Copy exactly, please, each line of the data below until the line that contains "You are a computer-use" has been copied, beginning at the top.

[Collected data]
--- START ---
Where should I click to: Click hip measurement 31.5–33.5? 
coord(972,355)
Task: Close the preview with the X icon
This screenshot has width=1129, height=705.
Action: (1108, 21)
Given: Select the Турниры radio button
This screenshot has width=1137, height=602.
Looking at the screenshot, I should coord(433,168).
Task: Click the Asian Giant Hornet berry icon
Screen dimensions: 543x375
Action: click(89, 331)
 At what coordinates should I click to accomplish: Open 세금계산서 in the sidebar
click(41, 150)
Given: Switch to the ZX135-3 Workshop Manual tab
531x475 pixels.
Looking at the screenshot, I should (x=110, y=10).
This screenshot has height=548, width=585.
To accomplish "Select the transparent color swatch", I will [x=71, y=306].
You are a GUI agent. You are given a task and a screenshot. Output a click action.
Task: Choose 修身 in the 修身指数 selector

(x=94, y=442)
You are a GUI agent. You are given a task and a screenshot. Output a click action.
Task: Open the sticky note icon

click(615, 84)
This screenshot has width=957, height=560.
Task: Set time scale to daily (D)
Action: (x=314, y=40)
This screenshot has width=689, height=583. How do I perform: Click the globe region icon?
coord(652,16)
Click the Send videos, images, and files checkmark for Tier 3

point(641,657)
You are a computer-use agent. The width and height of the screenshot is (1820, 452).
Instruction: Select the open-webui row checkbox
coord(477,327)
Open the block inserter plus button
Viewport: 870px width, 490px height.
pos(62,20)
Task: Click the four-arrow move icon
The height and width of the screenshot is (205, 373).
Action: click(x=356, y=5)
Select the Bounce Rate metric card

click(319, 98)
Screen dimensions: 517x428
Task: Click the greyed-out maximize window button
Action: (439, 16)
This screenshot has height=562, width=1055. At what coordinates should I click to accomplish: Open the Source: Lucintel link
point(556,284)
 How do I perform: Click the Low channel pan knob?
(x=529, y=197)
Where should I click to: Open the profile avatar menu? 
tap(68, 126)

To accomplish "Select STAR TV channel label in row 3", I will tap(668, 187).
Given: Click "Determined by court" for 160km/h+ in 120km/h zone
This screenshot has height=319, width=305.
--- END ---
COMPLETED EXERCISE:
Where should I click to: Click hip measurement 31.5–33.5? 
coord(972,355)
Task: Close the preview with the X icon
This screenshot has width=1129, height=705.
Action: (1108, 21)
Given: Select the Турниры radio button
This screenshot has width=1137, height=602.
Looking at the screenshot, I should coord(433,168).
Task: Click the Asian Giant Hornet berry icon
Screen dimensions: 543x375
Action: click(89, 331)
 At what coordinates should I click to accomplish: Open 세금계산서 in the sidebar
click(41, 150)
Given: Switch to the ZX135-3 Workshop Manual tab
531x475 pixels.
Looking at the screenshot, I should (x=110, y=10).
This screenshot has height=548, width=585.
To accomplish "Select the transparent color swatch", I will [x=71, y=306].
You are a GUI agent. You are given a task and a screenshot. Output a click action.
Task: Choose 修身 in the 修身指数 selector

(x=94, y=442)
You are a GUI agent. You are given a task and a screenshot. Output a click action.
Task: Open the sticky note icon

click(615, 84)
This screenshot has width=957, height=560.
Task: Set time scale to daily (D)
Action: (x=314, y=40)
This screenshot has width=689, height=583. How do I perform: Click the globe region icon?
coord(652,16)
Click the Send videos, images, and files checkmark for Tier 3

point(641,657)
You are a computer-use agent. The width and height of the screenshot is (1820, 452).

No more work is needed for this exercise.